▶ [Exercise objective] From the figure captions below, list every single-letter label given in quotation marks in panel (B) of Figure 3, each with the protein it marks.

▶ [Page extract]
-=-=-

Figure 2. Assessment of Prediction Quality

The figure demonstrates cumulative fractions of predicted OG–word associations that agree with previously known word–gene relationships (as extracted from MEDLINE). Independently confirmed predictions are enriched for high word–OG association scores.

Figure 3. Associations between Trait-Descriptive Words and OGs for Two Illustrative Clusters

“Heat maps” display word–OG association scores (scores greater than 0 are indicated; negative values are set to 0). We considered all words and OGs contributing to the respective cluster with at least one high-confidence association. Protein interaction networks, shown below, were derived from genomic context analysis (see Materials and Methods). (A) Traits and genes related to plant constituent degradation. Functional descriptions are: Plant-degr., involved in plant constituent degradation; Ox, putative oxidoreductases; Arg, Arginine degradation protein/predicted deacylase; UV, UV damage repair endonuclease; those with no description are uncharacterized. Terms related to sporulation reflect a domination of exo- and endospore-forming species from different genera (e.g., Streptomyces, Bacillus, and Clostridium) in these degradation processes. (B) Traits and genes related to food spoilage and poisoning. Some proteins have previously been implicated in virulence of food pathogens such as ManR (“T”), a transcriptional antiterminator involved in resistance to natural food preservatives, and some propanediol degradation proteins (“Prop-diol”). We suggest the involvement of additional proteins in pathogenicity: for example, ethanolamine degradation proteins (“Eth.-amine-usage”; the phospholipid phosphatidyl-ethanolamine, cleaved to ethanolamine by phospholipase, is abundant in the gut [14]); the cobalt chelatase CbiK (“C”; cobalt is an essential factor for propanediol and ethanolamine utilization [14]); a phosphotransferase system (“PTS”) involved in sorbitol transport [36] (sorbitol is an artificial food sweetener naturally found in fruits and may act as an additional carbon source; we suggest that alternatively the chemically similar inositol, cleavage product of another abundant phospholipid, may be utilized). Other proteins that may also be involved are a presumably anaerobically used butyrate kinase (“B”), gamma-glutamylcysteine synthetase (“G”), an electron transport complex protein (“O”), a predicted metal-binding enzyme (“E”), and several uncharacterized proteins (no description).

Figure 4. Phyletic Distributions across Bacteria of Genes and Associated Representative Trait-Descriptive Words Related to Food, Food Spoilage, and Food Poisoning (Cluster 1)

The complete figure, including phylogenetic distributions of all trait-descriptive words and OGs in Cluster 1, is available online as Figure S1. Black squares indicate gene occurrences across species for the respective OGs. Blue squares indicate predicted associations between trait-descriptive words and species (species–word association scores greater than 0). Function descriptions (grey bar) are the same as in Figure 3.

-=-=-

▶ [Extracted data]

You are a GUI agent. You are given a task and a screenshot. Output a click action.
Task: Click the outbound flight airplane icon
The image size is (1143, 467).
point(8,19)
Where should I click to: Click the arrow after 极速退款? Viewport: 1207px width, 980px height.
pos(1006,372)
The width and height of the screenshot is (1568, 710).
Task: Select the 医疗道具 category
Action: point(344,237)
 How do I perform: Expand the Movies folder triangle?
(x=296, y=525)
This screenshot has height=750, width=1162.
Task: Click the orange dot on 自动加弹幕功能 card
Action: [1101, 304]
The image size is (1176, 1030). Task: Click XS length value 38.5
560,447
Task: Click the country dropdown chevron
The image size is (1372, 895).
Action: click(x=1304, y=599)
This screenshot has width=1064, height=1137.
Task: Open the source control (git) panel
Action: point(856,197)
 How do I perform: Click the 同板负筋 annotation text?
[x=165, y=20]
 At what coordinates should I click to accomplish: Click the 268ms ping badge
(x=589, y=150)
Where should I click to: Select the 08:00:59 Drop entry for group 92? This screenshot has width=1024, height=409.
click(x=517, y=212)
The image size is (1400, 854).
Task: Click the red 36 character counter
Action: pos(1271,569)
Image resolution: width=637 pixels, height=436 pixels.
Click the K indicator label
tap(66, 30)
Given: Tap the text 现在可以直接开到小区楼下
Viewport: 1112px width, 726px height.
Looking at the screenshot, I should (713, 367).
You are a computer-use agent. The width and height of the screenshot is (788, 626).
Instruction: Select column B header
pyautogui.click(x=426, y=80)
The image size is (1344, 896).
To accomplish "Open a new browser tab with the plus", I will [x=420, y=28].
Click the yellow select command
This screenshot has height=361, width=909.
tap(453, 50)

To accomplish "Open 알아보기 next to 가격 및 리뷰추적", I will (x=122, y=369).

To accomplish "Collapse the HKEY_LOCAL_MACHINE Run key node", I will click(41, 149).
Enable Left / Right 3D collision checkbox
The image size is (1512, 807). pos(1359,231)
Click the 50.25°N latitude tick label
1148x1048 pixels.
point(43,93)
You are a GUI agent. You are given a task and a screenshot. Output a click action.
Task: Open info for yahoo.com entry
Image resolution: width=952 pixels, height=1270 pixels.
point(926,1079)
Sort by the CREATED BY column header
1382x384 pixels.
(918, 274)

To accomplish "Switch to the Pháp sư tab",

-=-=-

▶ [Written response]
- "T": ManR, a transcriptional antiterminator involved in resistance to natural food preservatives
- "C": the cobalt chelatase CbiK
- "B": a presumably anaerobically used butyrate kinase
- "G": gamma-glutamylcysteine synthetase
- "O": an electron transport complex protein
- "E": a predicted metal-binding enzyme